Так что же? Природа? Да, но ведь это материальное. Просто привычка организма к определенному климату, глаза – к пейзажу. Как в Ярославле меня брала тоска от вялых слякотных зим и мучили покатые, умеренные берега Волги. Страшно не хватало камской высоты, разлета, уральских морозов, выбивавших дыхание из груди.
Итак, чувство родины – всего лишь привязанность к месту, где родился? Не совсем так, ведь если родился и тут же был перемещен в другой город, то родиной будет именно тот, другой.
Место детства – вот родина. Если увезен из мест детства – это катастрофа. Которую потом обезболивает иллюзия. Иллюзия географической прописки счастья, тогда как оно не в пространстве, а во времени, причем в прошлом, то есть недосягаемом.

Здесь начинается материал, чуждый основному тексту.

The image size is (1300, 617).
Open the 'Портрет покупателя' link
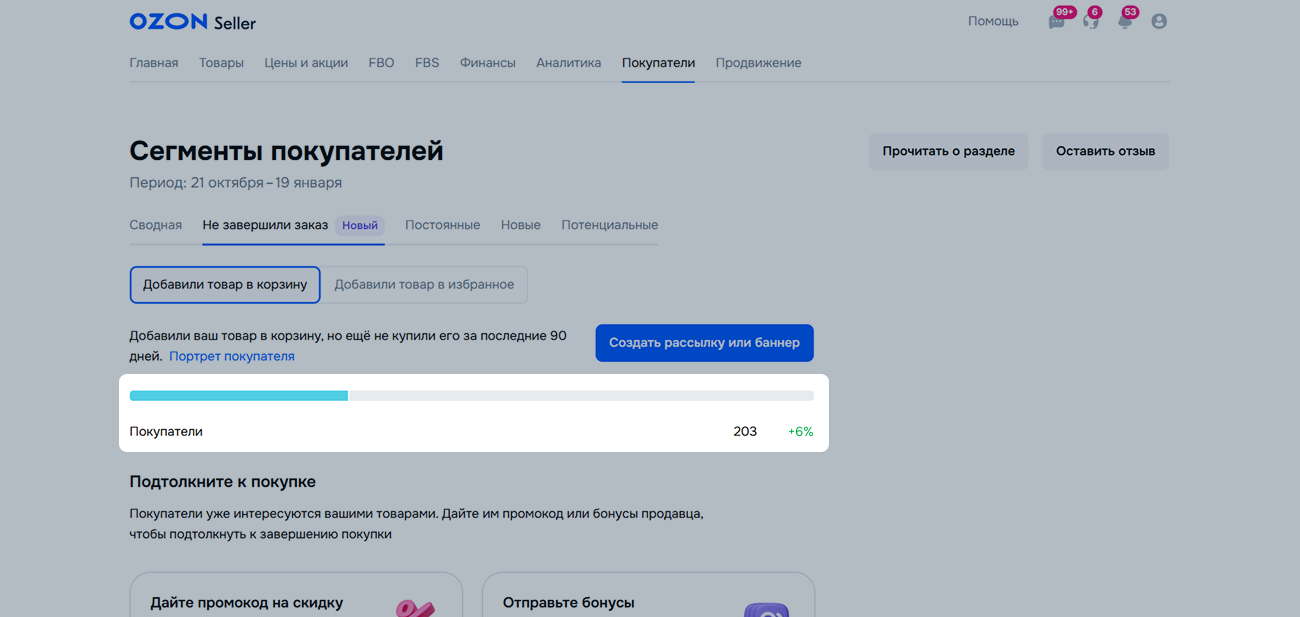(x=231, y=356)
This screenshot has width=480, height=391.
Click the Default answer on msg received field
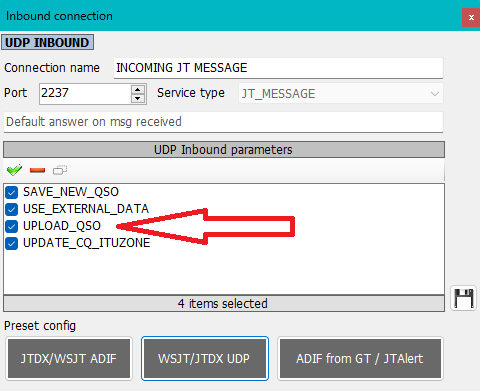click(x=223, y=122)
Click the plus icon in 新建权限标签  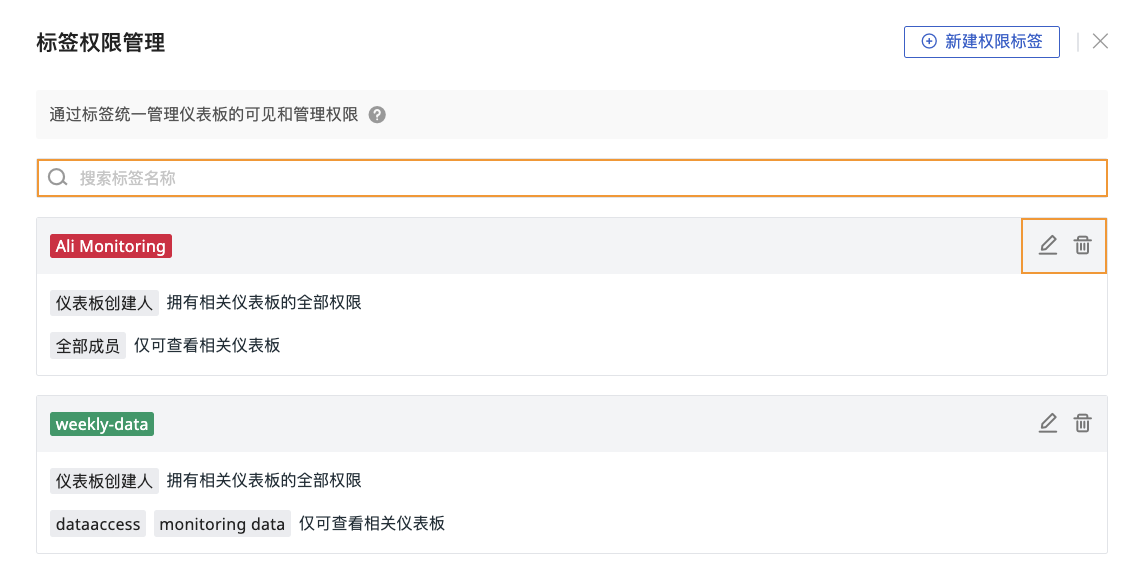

Как я стремилась в Пермь, думая, что там – счастье. И какое это было разочарование. Потому что счастье – не где (нигде). Оно – когда. Когда-то.
Значит, тоска по родине – это тоска по детству? Как у Набокова в лучших его вещах. Дети больше привязываются к месту, где живут. Для взрослых на первый план выходит другое – то, что всегда с собой (mecum portum), нематериальное.
У взрослых к чувству родины примешивается, говоря языком Сталкера, идеология. Культура, история, даже язык – это всё пространство знаков. А где вообще кончается чувство и начинается идеология? Что здесь относится именно к сердцу, к сердцевине нашего существа? Важно это выяснить, так как чувство ближе к реальности, чем идея. Чувство – это цветок, укорененный в земле, идея – цветок в гербарии, схема цветка.
Так почему же на место конкретной, практически животной, привязанности к местам детства приходит некая «любовь к родине» – предельно абстрактная, в сущности, вещь. Что мы здесь любим? Набор символов, знаков? Но знаки не могут быть предметом любви, это патология, как роман Акакия Акакиевича с буквой.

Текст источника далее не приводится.